• **WHAT IS NEEDED**
Take the line with "Task: Click the FlexibleServer kind value" and all lines after it, through the end of the records below, and repeat them exactly.

Pixel coordinate grounding data:
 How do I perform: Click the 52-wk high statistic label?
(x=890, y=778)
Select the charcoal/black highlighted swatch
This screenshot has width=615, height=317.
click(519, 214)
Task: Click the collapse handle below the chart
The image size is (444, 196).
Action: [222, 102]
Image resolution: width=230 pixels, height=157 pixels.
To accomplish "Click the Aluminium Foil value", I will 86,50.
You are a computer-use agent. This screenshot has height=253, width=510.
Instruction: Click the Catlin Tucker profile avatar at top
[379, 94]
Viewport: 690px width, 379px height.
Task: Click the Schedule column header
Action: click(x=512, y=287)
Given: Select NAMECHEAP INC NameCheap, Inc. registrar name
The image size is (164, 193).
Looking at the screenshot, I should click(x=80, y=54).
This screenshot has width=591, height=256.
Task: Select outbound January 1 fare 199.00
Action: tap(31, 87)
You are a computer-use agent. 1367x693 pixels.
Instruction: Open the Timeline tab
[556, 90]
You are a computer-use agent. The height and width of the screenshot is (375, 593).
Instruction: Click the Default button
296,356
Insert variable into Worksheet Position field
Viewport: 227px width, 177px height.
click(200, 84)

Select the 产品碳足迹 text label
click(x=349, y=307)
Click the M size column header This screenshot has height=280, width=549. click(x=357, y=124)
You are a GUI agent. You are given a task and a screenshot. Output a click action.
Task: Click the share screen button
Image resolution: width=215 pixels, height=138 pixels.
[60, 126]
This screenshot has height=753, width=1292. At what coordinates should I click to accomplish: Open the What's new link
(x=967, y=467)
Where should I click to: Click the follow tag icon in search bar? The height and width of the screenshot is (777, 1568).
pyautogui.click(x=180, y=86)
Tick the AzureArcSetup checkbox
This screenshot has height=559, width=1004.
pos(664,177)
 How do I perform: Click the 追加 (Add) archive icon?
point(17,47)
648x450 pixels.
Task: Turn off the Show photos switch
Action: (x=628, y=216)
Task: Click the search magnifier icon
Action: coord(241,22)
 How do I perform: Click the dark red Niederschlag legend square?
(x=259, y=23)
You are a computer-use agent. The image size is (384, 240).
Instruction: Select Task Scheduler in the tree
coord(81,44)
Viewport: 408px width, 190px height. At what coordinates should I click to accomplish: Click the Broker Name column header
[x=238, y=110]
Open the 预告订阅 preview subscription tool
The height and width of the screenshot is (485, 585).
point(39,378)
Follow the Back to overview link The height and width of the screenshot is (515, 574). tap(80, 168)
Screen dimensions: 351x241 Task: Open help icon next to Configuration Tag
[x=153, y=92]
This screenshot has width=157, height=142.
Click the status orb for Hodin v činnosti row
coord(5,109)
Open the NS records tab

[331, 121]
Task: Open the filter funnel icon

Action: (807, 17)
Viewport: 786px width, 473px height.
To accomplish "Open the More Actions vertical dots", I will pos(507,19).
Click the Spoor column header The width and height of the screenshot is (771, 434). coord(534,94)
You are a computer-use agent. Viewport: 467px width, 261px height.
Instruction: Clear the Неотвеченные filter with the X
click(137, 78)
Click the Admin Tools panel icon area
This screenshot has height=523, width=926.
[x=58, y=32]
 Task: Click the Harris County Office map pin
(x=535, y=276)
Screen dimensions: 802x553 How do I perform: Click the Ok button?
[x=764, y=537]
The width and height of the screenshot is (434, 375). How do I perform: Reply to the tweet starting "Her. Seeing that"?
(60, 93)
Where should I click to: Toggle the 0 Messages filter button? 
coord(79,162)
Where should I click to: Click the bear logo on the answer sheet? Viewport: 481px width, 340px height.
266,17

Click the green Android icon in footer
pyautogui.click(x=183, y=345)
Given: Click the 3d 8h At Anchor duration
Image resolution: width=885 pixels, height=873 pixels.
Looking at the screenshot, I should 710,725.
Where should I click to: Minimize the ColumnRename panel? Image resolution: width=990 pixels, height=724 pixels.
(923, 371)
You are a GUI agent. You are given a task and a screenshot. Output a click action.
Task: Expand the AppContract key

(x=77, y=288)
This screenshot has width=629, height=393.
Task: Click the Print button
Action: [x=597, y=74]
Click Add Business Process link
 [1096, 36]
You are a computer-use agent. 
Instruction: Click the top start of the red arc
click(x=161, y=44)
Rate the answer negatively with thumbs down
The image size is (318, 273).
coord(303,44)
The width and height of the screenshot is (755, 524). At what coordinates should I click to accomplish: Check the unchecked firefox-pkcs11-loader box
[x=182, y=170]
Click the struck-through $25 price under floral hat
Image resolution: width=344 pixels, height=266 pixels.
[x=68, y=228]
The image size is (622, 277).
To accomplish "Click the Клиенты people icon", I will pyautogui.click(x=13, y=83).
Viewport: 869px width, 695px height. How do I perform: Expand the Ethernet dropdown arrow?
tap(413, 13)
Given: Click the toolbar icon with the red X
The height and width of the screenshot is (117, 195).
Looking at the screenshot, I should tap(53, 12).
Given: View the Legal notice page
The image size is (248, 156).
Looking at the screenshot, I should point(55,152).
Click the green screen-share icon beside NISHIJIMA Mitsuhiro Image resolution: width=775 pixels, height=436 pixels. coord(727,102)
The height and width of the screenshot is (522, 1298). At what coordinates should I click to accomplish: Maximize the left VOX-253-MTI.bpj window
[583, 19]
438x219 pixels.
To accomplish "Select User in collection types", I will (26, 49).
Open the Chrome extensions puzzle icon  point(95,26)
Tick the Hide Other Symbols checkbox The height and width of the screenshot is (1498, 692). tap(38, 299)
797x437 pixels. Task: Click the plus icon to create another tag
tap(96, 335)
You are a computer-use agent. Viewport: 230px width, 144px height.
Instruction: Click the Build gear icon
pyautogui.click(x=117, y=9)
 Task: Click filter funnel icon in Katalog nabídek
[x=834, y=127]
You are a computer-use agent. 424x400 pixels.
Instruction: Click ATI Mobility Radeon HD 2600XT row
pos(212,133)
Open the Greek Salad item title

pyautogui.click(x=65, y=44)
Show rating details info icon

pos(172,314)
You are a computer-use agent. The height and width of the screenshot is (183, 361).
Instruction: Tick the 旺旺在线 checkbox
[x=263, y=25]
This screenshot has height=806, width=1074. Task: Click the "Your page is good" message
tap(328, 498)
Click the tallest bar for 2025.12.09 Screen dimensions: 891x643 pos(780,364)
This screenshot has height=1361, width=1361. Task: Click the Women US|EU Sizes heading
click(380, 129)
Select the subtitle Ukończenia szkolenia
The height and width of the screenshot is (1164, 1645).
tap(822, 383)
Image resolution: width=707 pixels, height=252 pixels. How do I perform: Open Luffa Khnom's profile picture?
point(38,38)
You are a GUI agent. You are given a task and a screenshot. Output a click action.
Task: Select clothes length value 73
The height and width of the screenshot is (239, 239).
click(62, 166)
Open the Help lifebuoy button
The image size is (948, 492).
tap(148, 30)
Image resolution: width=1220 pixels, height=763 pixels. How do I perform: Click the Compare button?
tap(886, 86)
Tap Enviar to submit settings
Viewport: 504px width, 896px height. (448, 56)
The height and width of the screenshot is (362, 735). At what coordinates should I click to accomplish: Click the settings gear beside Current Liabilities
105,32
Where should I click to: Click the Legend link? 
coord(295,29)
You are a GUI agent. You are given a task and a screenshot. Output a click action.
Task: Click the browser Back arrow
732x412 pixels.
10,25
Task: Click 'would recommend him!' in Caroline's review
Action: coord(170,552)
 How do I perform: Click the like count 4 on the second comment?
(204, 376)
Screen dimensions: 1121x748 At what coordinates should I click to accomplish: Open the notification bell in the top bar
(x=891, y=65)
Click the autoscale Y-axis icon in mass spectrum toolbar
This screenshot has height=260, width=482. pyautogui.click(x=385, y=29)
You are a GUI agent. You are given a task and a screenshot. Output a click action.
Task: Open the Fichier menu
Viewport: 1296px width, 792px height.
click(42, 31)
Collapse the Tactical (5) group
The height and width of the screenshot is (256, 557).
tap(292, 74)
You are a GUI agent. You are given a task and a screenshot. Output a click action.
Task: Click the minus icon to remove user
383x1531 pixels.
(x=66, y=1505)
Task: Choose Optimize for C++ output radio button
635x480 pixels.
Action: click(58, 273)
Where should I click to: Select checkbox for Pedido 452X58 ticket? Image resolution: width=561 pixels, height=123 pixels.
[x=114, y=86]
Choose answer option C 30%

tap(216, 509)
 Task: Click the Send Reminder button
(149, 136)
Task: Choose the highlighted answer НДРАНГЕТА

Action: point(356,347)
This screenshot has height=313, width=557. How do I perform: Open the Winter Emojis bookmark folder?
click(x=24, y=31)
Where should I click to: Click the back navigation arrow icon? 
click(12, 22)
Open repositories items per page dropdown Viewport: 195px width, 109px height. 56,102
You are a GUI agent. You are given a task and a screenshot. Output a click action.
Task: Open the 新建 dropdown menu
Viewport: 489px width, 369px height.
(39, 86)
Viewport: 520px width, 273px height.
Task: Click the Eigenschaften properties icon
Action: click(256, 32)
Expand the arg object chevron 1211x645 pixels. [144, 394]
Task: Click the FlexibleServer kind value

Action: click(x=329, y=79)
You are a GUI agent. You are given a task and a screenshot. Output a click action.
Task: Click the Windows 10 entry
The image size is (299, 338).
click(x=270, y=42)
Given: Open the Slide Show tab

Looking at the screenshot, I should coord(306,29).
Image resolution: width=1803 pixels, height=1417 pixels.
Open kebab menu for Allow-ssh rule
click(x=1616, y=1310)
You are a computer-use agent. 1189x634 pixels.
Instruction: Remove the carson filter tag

• **RESULT**
Task: Click the FlexibleServer kind value

Action: click(x=329, y=79)
You are a GUI agent. You are given a task and a screenshot. Output a click action.
Task: Click the Windows 10 entry
The image size is (299, 338).
click(x=270, y=42)
Given: Open the Slide Show tab

Looking at the screenshot, I should coord(306,29).
Image resolution: width=1803 pixels, height=1417 pixels.
Open kebab menu for Allow-ssh rule
click(x=1616, y=1310)
You are a computer-use agent. 1189x634 pixels.
Instruction: Remove the carson filter tag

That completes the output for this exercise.